Ein Teig, der mit Hefe oder Sauerteig geführt wird, muss „anspringen“. Aber was bedeutet das eigentlich genau? Wieso muss ein Teig anspringen und wie lange? Fragen über Fragen, die ich dir hier beantworte.

Was heißt eigentlich, einen Teig „anspringen lassen“?

Wenn jemand sagt, dass der Teig „anspringen muss“, bedeutet dies, dass der Teig zum Beginn der Gärphase für eine bestimmte Zeit im Raum ruht, damit Hefe und/oder Sauerteig ihre Wirkung entfalten können. Im Prinzip geht es darum den Fermentationsprozess zu starten, bei dem der Teig aufgeht und durch den die wichtige Aromatik im Brot entstehen kann. Anschließend kann dann entweder fließend in die Haupt-Reifephase übergegangen werden oder aber der jeweilige Teig kommt in den Kühlschrank und reift dort langsam bis zur vollen Reife.
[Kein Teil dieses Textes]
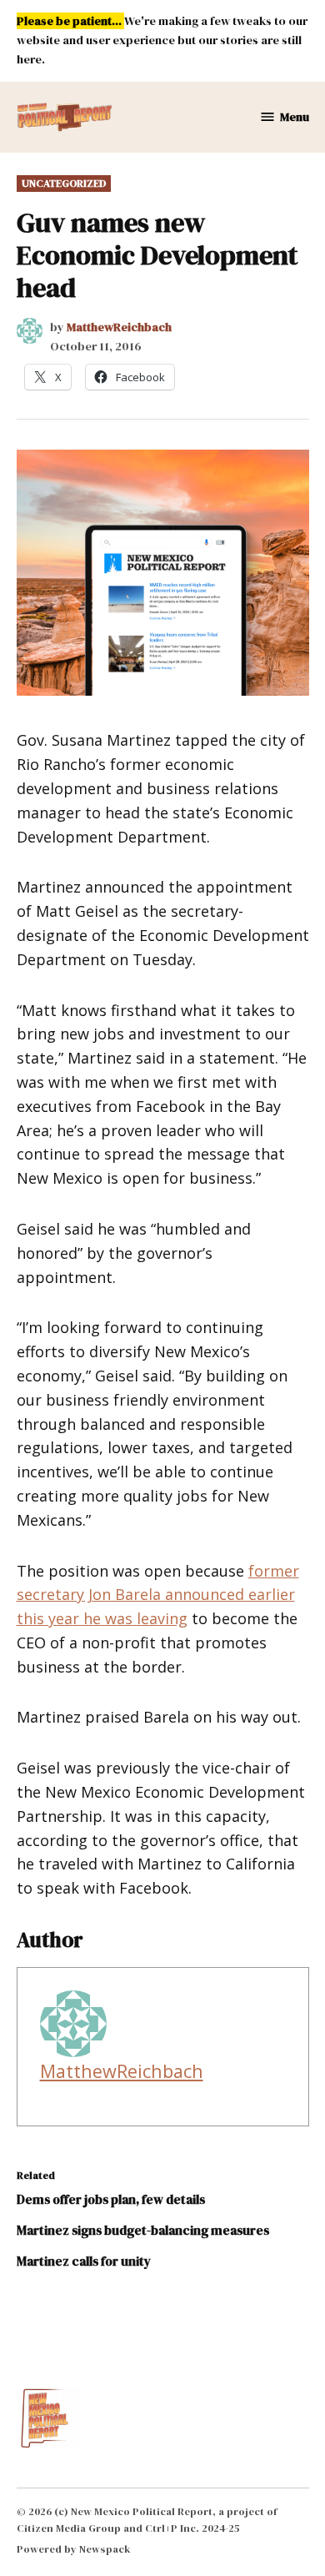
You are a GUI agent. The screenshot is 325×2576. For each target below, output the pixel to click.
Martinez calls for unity (84, 2261)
Welche Teige können oder sollten anspringen und wie lange?

Es gibt tatsächlich mehrere Teige, die beim Brotbacken anspringen können und es gibt auch mehrere Phasen. Allerdings hat dann das „anspringen lassen“ in diesen verschiedenen Phasen auch ggfs. unterschiedliche Bedeutung.

Hefe-Vorteige

Bei einem Hefe-Vorteig wird Mehl mit Wasser und einer sehr kleinen Menge an Hefe vermengt und stehen gelassen. Über die Zeit vermehren sich die Hefen und dieser Hefe-Vorteig reift dann zur vollen Reife und vollen Power der Hefen. Der Hauptteig wird dann quasi mit diesem Hefe-Vorteig „geimpft“, so dass weniger Hefe zusätzlich zugegeben werden muss. Hefe-Vorteige können im Kühlschrank fertig reifen, um stabil und kraftvoll zu bleiben (weniger Risiko für Übergare und somit Schwächung der Hefen im Vorteig) und um mehr Aroma zu entwickeln. Wenn der Vorteig im Kühlschrank reift, muss er vorher anspringen, damit die Hefen in die Gänge kommen. 



Wie lange Hefe-Vorteige anspringen lassen?

Ich würde bei 1% Hefemenge aufs Mehl im Vorteig gerechnet (zB 1g Hefe auf 100g Mehl) 2 Stunden im Raum anspringen lassen und dann im Kühlschrank fertig reifen lassen.

Sauerteige

Ein Sauerteig reift in der Regel im Raum zu Ende, aber auch er springt natürlich an, nur langsamer als ein klassischer Hefe-Vorteig. Sauerteig fermentiert nicht so flott wie Hefeteig. Es ist eher ungewöhnlich den Sauerteig nach dem Anspringen lassen gleich wieder in den Kühlschrank zu stellen, obgleich auch das funktioniert. Ein Sauerteig wird dann „jung“ in den Kühlschrank gestellt und reift dort langsam und gemütlich zu Ende. 

Wie lange Sauerteige anspringen lassen?
Sauerteige springen für das eigentliche Brot nicht wirklich an, sondern reifen im Raum bis zur Verwendung. Wenn du deinen Sauerteig lange im Kühlschrank ohne Fütterung aufbewahren musst (zB wenn du in den Urlaub fährst), lässt du ihn nach dem Füttern anspringen und stellst ihn dann jung mit 1/2 bis 2/3 Reife in den Kühlschrank. So reift er dann sehr langsam fertig und kann locker 2-3 Wochen überleben.

Hauptteige

Bei einem Hauptteig unterscheiden wir das Anspringen in den beiden Gärphasen Stockgare (nach dem Kneten) und Stückgare (nach dem Formen). 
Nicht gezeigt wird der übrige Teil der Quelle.